Antes de enero de 1959 en Cuba solo había 13 pequeños embalses situados en el oriente y el centro de la nación. De las 300 ciudades y poblados menores, con algo más de mil habitantes, solamente 114 tenían acueductos y de ellos, 80 eran privados. Estaban beneficiados con ese servicio nada más que 2,5 millones de habitantes, lo que representaba en aquel entonces el 65 % de la población.

Comenzó así el crecimiento de obras hidrológicas con la construcción de acueductos y alcantarillados, represas y embalses.

Hoy a 58 años de creado el INRH puede afirmarse que con la aplicación de las medidas encaminadas a fomentar la Voluntad Hidráulica,  el municipio de Amancio, localizado al suroccidente de la provincia de Las Tunas dispone de 20 sistemas de Acueducto instalados en zonas urbanas y rurales, de los cuales 18 están funcionando, a pesar de las dificultades que a diario se presentan en esta prestación.

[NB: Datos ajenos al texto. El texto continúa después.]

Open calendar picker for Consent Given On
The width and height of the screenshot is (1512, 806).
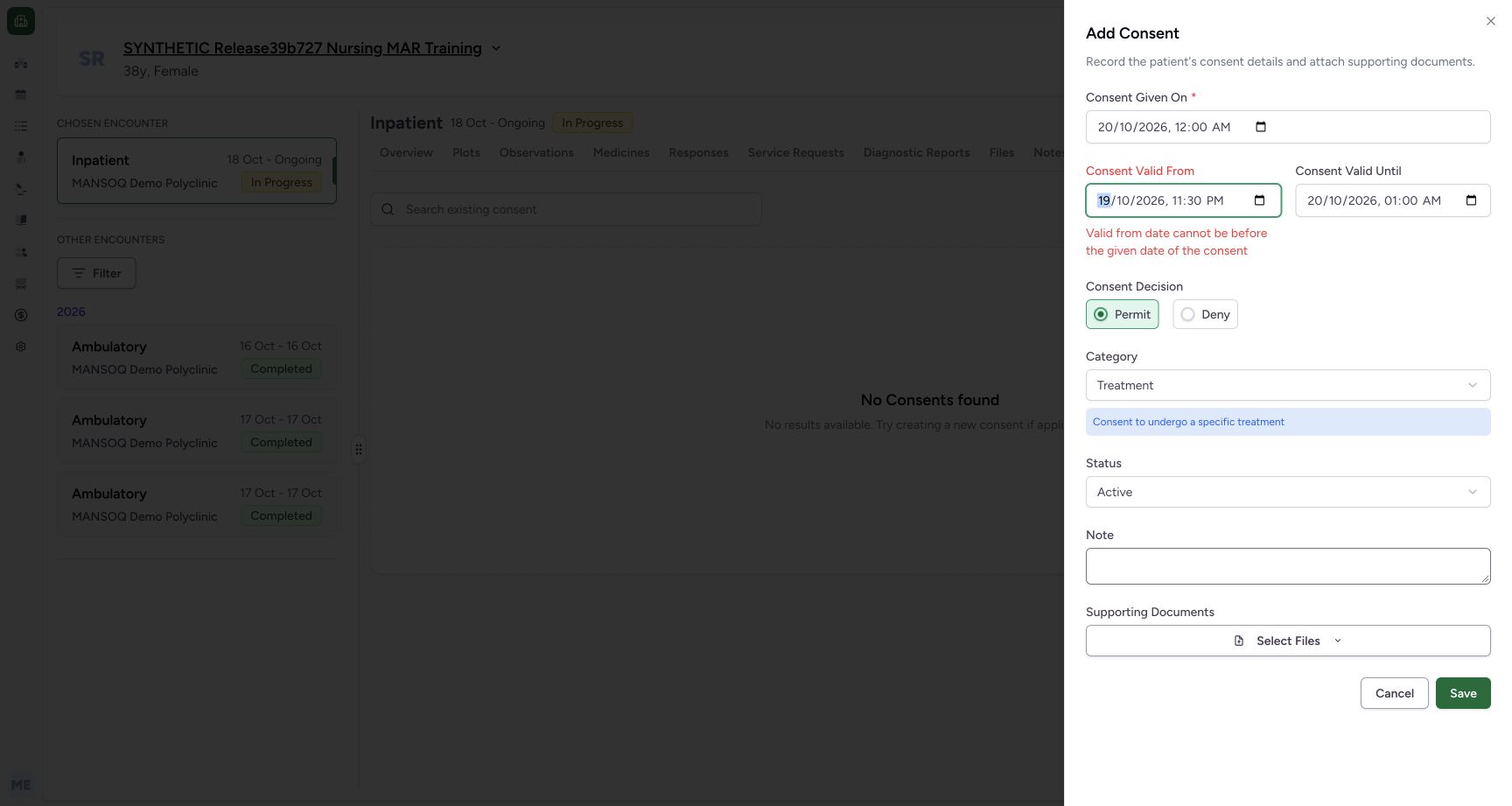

Y saben la causa, pues en una gran por ciento se debe a la sobre explotación de los equipos de bombeo y al deterioro gradual de las conductoras y redes de acueducto.

No obstante a la situación coyuntural que presenta hoy el abasto de agua a la población, llegue a estos trabajadores que entregan su esfuerzo por brindar un servicio de calidad al pueblo, el reconocimiento y las felicitaciones por el Día del Trabajador Hidráulico.